Semih sakince omuz silkip boş bulduğu ilk yere oturdu. Zaten bir hafta boyunca bakacaktı Sareye bir kaç saat Kenan ilgilense hiç fena olmazdı.
"Neredeydin sen ?"
Kerem karşısına oturan Semih'e ithafen konuştuğunda Semih suçluluk duygusuyla gözlerini yere dikti.
"Çınar. Çınar'ı gördüm. Biraz sohbet ettik."
Sonuçta buradaki -Barış ve kendisi dışında- herkese çok çektirmişti.
"Ne dedi ?"
Barış sinirle burnundan soludu.

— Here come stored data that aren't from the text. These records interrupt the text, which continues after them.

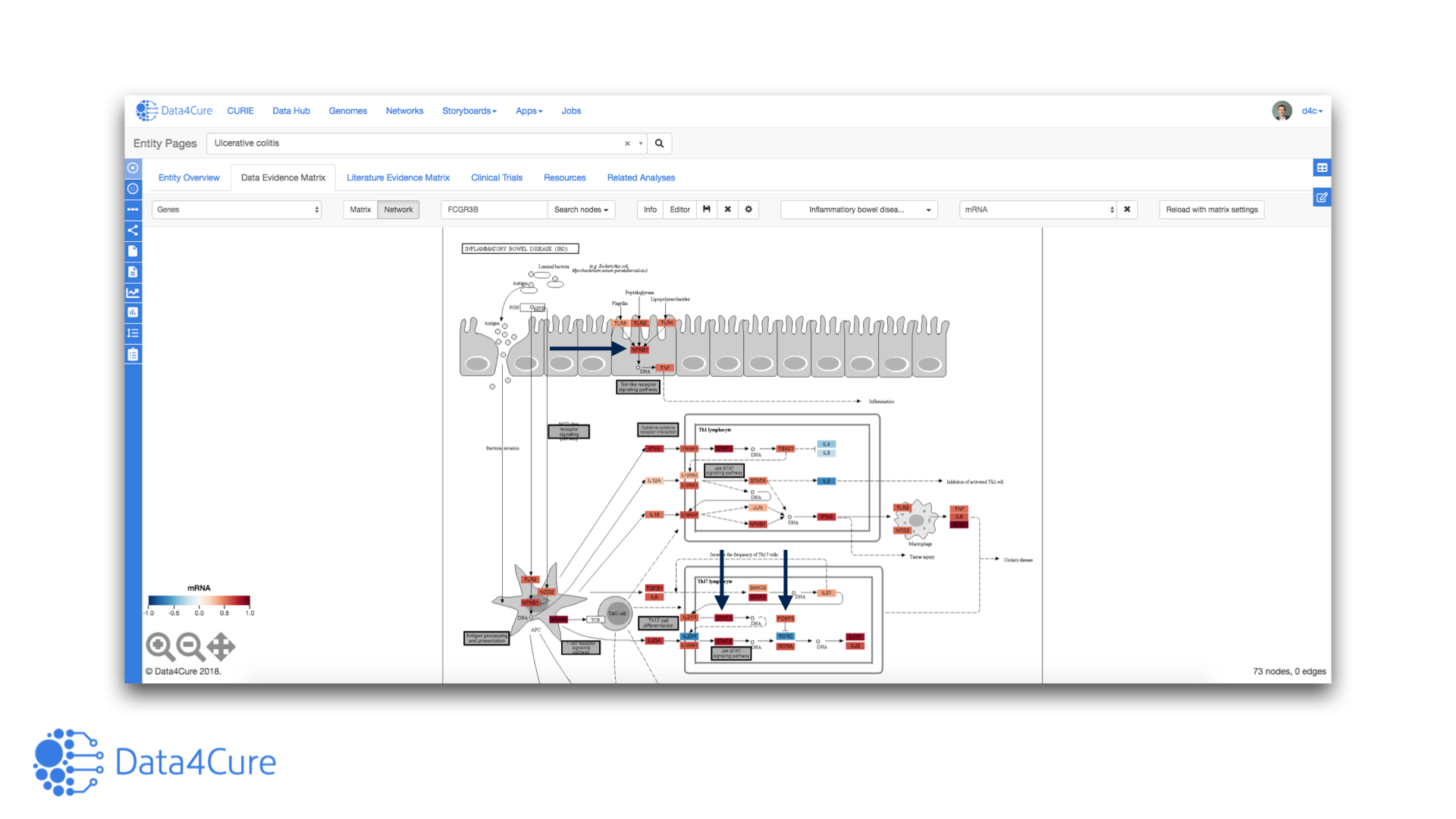This screenshot has width=1456, height=819.
Task: Click Reload with matrix settings button
Action: 1211,209
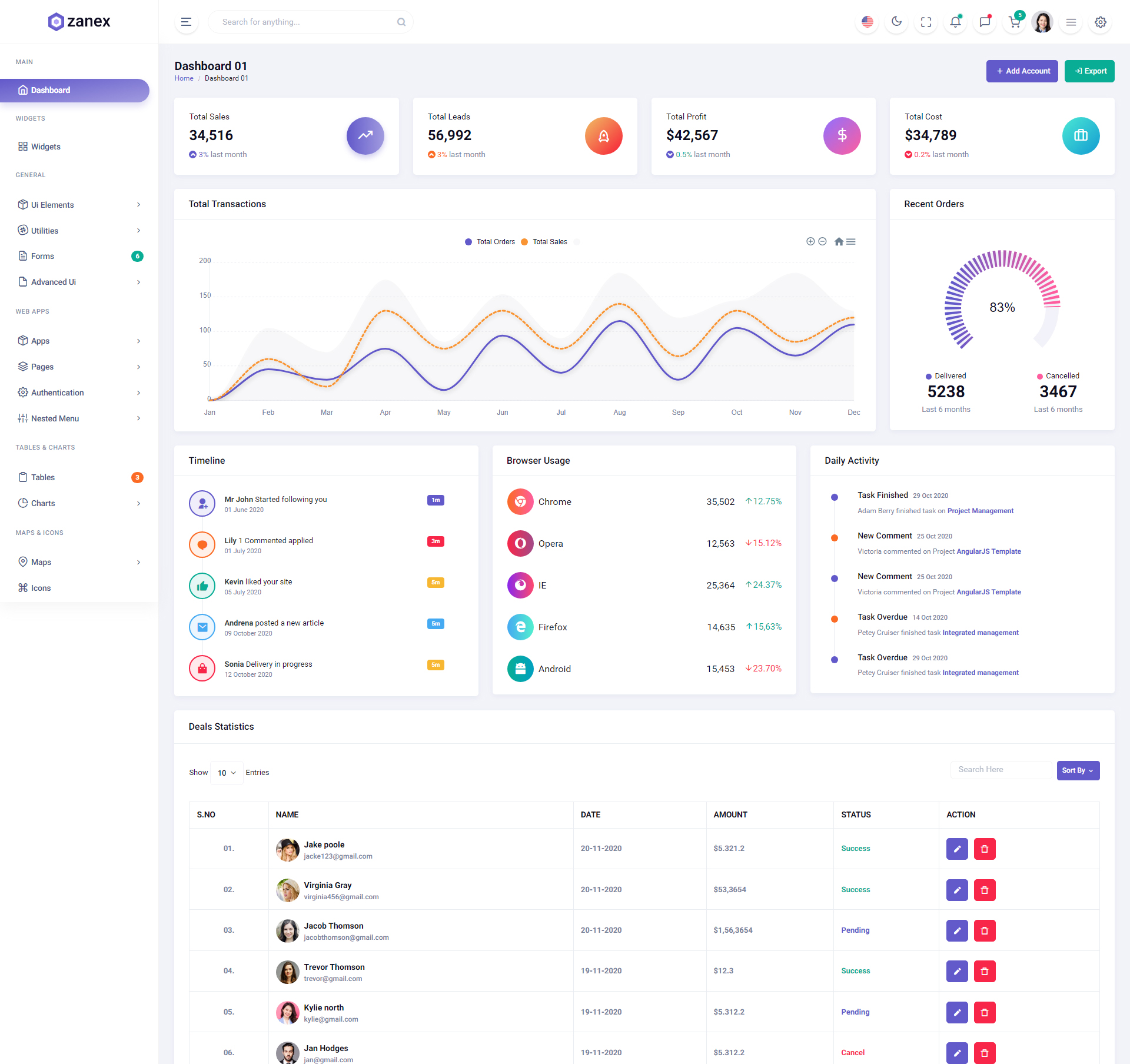The image size is (1130, 1064).
Task: Open the notifications bell
Action: tap(955, 22)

Çınarla bireysel hiç bir sorun yaşamamıştı ama Barış arkadaşlarına yapılanı kendisine yapılmış sayardı.
"Özür dilemek istiyor. Hepimizden."
"Biliyor musun ? Hiç gerek yok. Hem de hiç."
Ferdi sakince konuştu. O çocuk işin içindeyse ortalık karışırdı. O illetin adına bile gerek yoktu.
"Ama abisi de konuşmak istiyormuş. Gerçi o bizimle değil Kerem abiyle konuşmak istiyormuş ama ne diyecek bilmiyorum."
"Sikeyim abisini de kendisini de."
Altaydan beklenmedik anda gelen çıkış gözlerin uzun boylu çocuğu bulmasını sağlamıştı.
"Kerem sana yemin ediyorum o çocuk senin yanına yanaşırsa onu gebertirim."
Altay oturduğu yerden kalkarken ve uzaklaşırken şarşkın grubu Ardanın alay eden ince sesi kapladı.
"Aşık digilim. Sıdice arkidıs olirik goruyırım."